Visual saliency models for robots could be generally divided into two categories: overt visual attention models and covert visual attention models. For the overt visual attention model, the research works concentrate on the camera maneuvering mechanism based on the principle of overt visual attention [31]. In [14], a fast approximation to a Bayesian model of visual saliency is proposed to orient a camera as quickly as possible toward human faces. Results show that it can provide saliency maps in about 10ms per 160 ×120 pixel video frame. For the real-time implementation, they only use image intensity channel, not color channels As described in detailed previously [32], a saliency-based “lazy” approach is proposed for scene exploration of newly entered rooms that reduces the amount of necessary head movement while it strongly favors to attend the most salient proto-objects as soon as possible. For the covert attention model, they give emphasis on a sensory stimulus mentally without changing gaze direction. In the intelligent system described in [19], vision saliency is used to restrict the total number of possible gazes to a smaller set that still contains salient objects. In [17] a biologically inspired vision system is presented for human-robot interaction. In order to reduce clutter and improve gesture recognition rates, visual saliency, computed by color, motion and disparity cues, is used to segregate hands from the background. A real-time parallel model for saliency maps in [18] is put forward to predict gaze directions. IMAPCAR2, an image recognition processor with advanced parallel processing capabilities, is exploited to improve the operating efficiency. In [21] an effective method is proposed to detect salient regions by mapping pixels into foreground and background regions in RGB-D images.

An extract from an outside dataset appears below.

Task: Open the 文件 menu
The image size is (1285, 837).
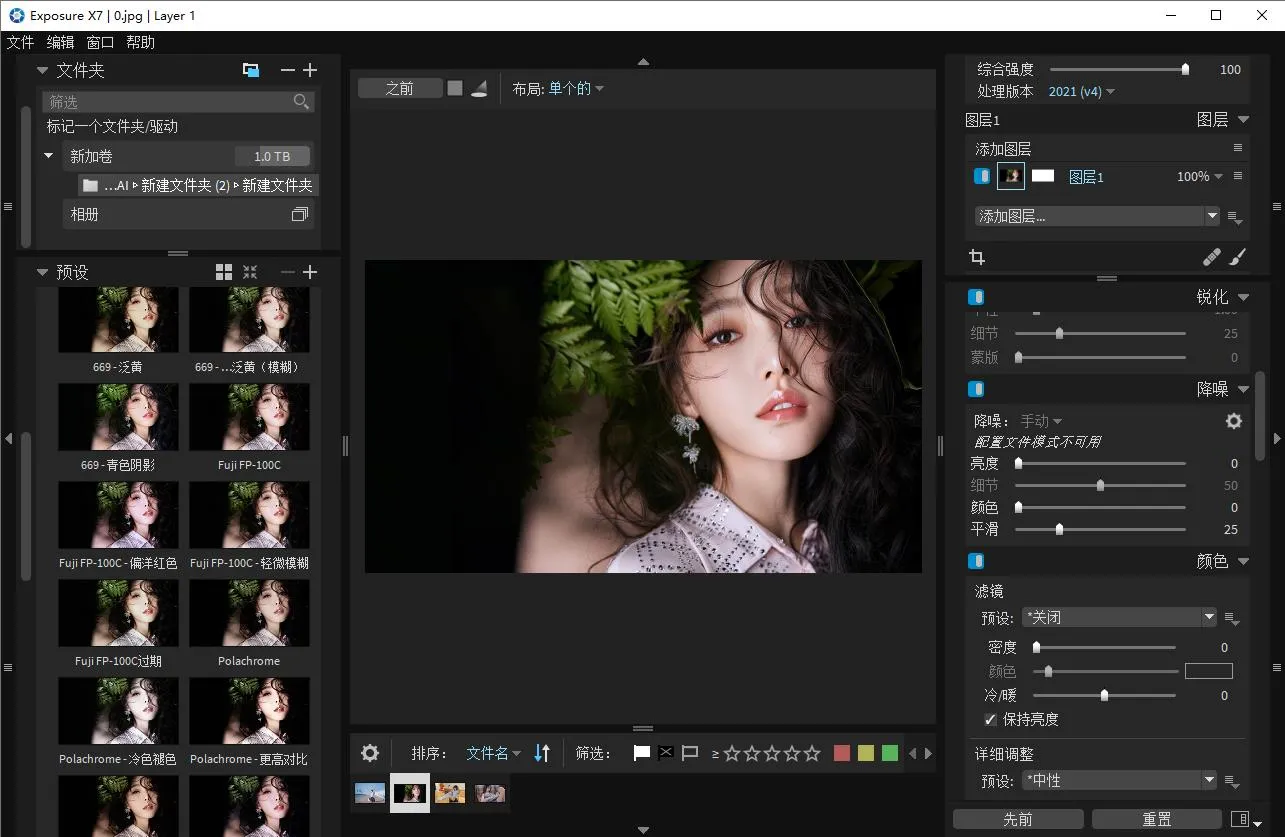Action: click(20, 42)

In this section, we propose a new approach for salient region detection with the combination of primary saliency and background distribution. The illustration of the proposed method is shown in Fig 2. In the following subsections, each step will be presented in detail.

Fig 2
An illustrative example of our method.


It is essential for indoor robots to perceive the surrounding environment, localize desired objects, and know their shapes and sizes. Therefore, keeping the completeness of salient objects is the premise and guarantee to accomplish tasks for indoor robots. Obviously, Pre-segmentation is an effective approach to meet the requirement. Depth information is demonstrated to well hold the integrality of foreground objects and strong contours in the input image even in an intricate scenario. Therefore, the graph-based RGB-D segmentation [21, 30] is introduced taking advantage of depth and color information. Thanks to the segmentation, salient region candidates tend to be complete.

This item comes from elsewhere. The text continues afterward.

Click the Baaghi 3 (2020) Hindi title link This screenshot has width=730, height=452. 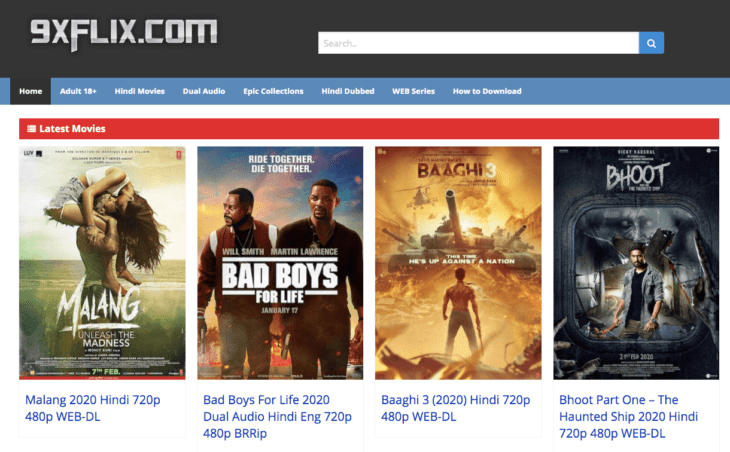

The segmentation example is shown in Fig 2C. Notice that the segmented result in mean color is just for display. It can be seen that each object on the table is segmented into one single region nearly. For example, the glass bottle with a red lid and a white label is separated into one region. It implies that graph-based RGB-D segmentation can capture completeness of objects excellently. Completeness of objects and homogeneous color property of regions is inherently a pair of contradiction and it is difficult to balance them, therefore we discard general representation which uses mean color values to characterize each region, and adopt a new depiction that some representative colors of each region are picked adaptively. Details of the representative colors selectivity and primary saliency measure are described in the next subsection.

Primary saliency measure

The commonly employed assumption, regions which stand out from other regions in the image tend to catch human attention and are regarded as salient, supports the implementation of recent contrast based saliency measure [2024, 26, 29]. Saliency maps of these approaches are calculated based on some visual features, such as color, depth, orientation and contour, or spatial distribution. Here a primary saliency map and a background distribution map are calculated using two kinds of visual features (color and depth) and spatial layout of each region, respectively.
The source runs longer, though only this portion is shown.